Extrait du texte ->
Confessions

Cancer est pour moi, bien plus qu'un film réalisé pour La Cartoonerie. Pour moi, il s'agit non seulement d'un nouveau genre, mais aussi d'un journal intime. Cancer, c'est clairement mon échappatoire, mon moyen de me vider la tête au travers d'histoires que je renferme depuis (trop) longtemps.

Je n'ai jamais vraiment parlé de moi. Premièrement car je n'apprécie pas le faire, déjà, mais aussi et surtout car j'ai du mal à me confier, à fermer les yeux sur les risques encourus par les confessions à qui que se soit.

Et avec Cancer, j'évacue tout ce que je n'ai jamais évacué, je retranscris au travers des histoires de Thomas, un ressenti et un vécu. En bref, je vide mon sac grâce à ce cartoon.

Parce que La Cartoonerie a toujours été cette cours de récréation dont j'avais besoin pour me vider l'esprit, pour me détendre, pour rire.

Mais en grandissant, le site à perdu de son intérêt à mes yeux. J'ai peu à peu perdu le fil par rapport au site, et le bonheur que je ressentais en animant était clairement altéré. Et puis le temps a passé, Thomas, Will et les idées de scénarios de Cancer s'infusaient en moi, et le besoin de le retranscrire, non pas par écrit, mais par cartoon, c'est imposé à moi. J'avais besoin de partager ce que j'avais au fond de moi, et les images claires et tintées d'un soupçon de bonheur que je créais en animant était la seule alternative pour que je le fasse.

Données d'entrée ->
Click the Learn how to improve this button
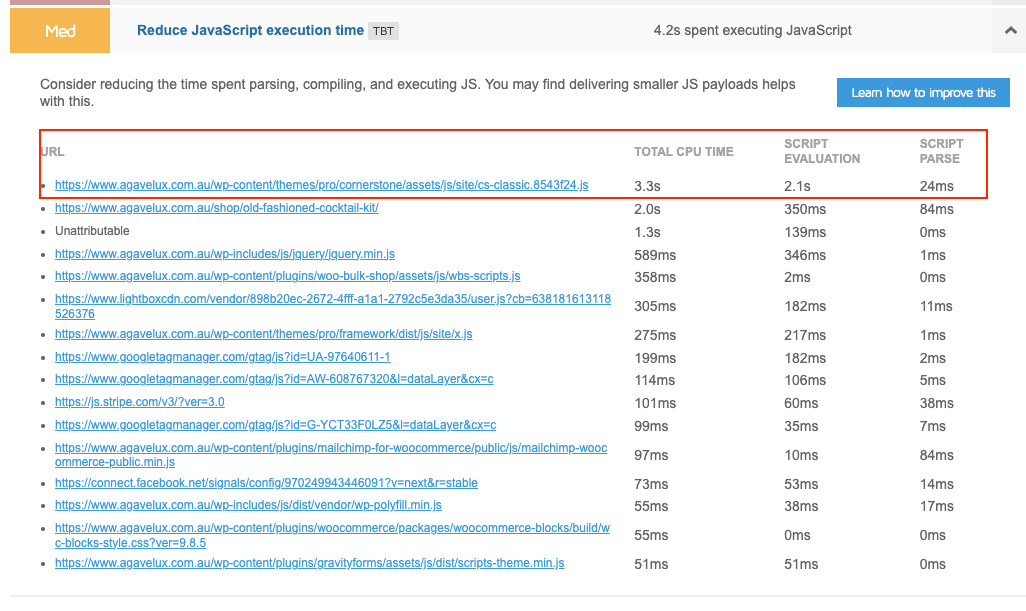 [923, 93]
--
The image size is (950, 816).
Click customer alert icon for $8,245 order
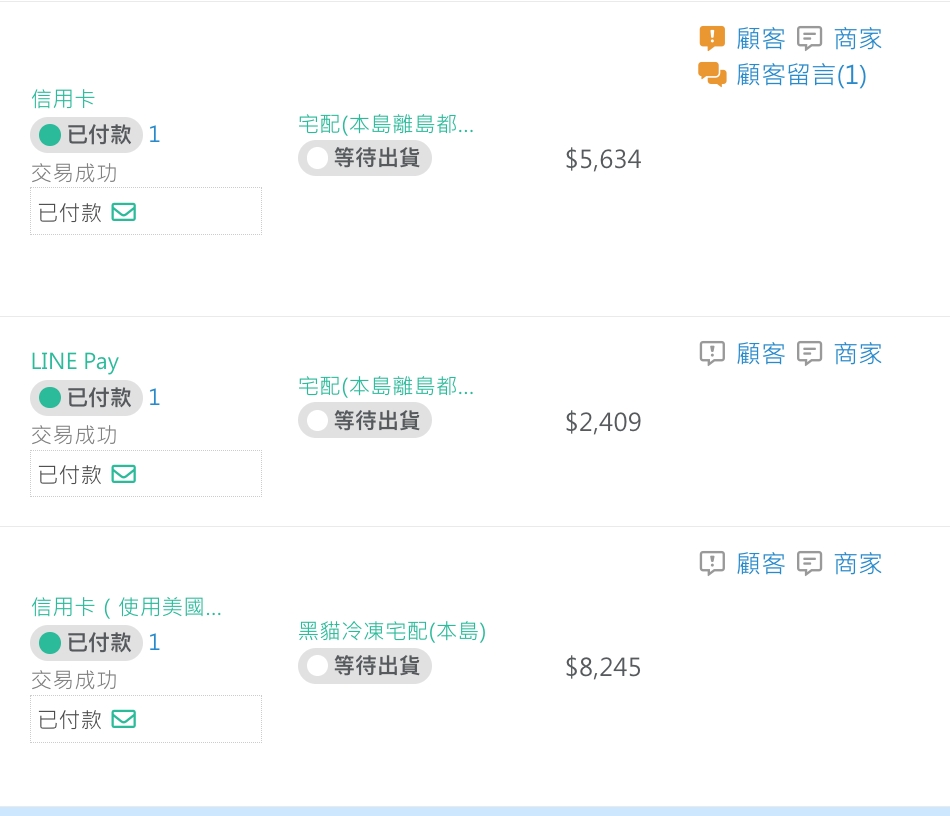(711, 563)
* * *
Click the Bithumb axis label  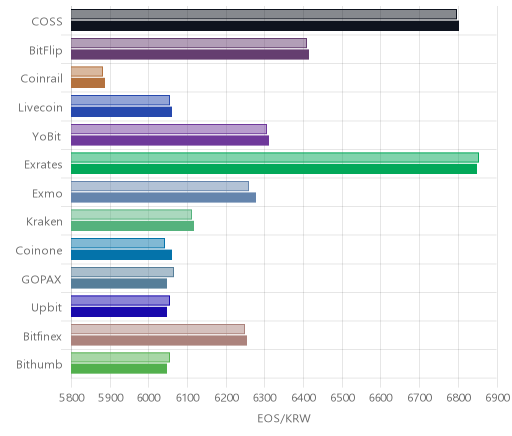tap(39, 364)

Consigne ->
Rédigez la suite des confessions sur le cartoon Cancer et La Cartoonerie en commençant juste après la dernière phrase de l'extrait.

Résultat attendu ->
J'ai donc mis en scène, peu à peu, les personnages, je leur ai crée une identité, un bagage, un vécu. Chacun d'entre eux est devenu une facette de moi. Ils exploitent tous plus ou moins ce que je ressens, ce que je suis, ce qui me constitue. La joie de vivre de Will mêlé a son innocence - son inconscience presque - ou la crainte constance en Thomas sont autant de points qui brûlent en moi. Et il fallait que je les extériorise.

C'est ce que je m'efforce à faire depuis : ne pas perdre de vu cette objectif. Garder chacun leur caractère, leur point distinctif, sans pour autant que le reste de ma personnalité n’empiète sur eux. Je me dois de continuer jusqu'au bout, à développer qui ils sont et pourquoi. Qu'est-ce-qui a fait d'eux ce qu'ils sont devenus aujourd'hui. Ce qui fait que je suis devenu ce que je suis aujourd'hui.

Alors je dessine mes émotions, je les peins. Je représente au maximum les réactions, les sentiments. J'ai le besoin de faire passer des symboles, des images. Et même si mon vécu ne ressemble en rien à celui de Will, il me permet de restituer ce que j'ai vécu et ma manière de l'interpréter.

Cancer est mon journal intime, et je vais vous y faire pénétrer avec moi.

 

Pourquoi cancer ?

Je comprendrais parfaitement si certains d'entre vous se demande, encore après ce que vous avez lu, pourquoi j'ai choisi de parler du cancer d'une manière qui tend à retranscrire la vérité et qui n'a pas forcément pour objectif de faire rire, comme le ferait un dessin animé standard.

Et bien, la raison est en fait ancrée en moi depuis quelques années. Bientôt dix ans maintenant.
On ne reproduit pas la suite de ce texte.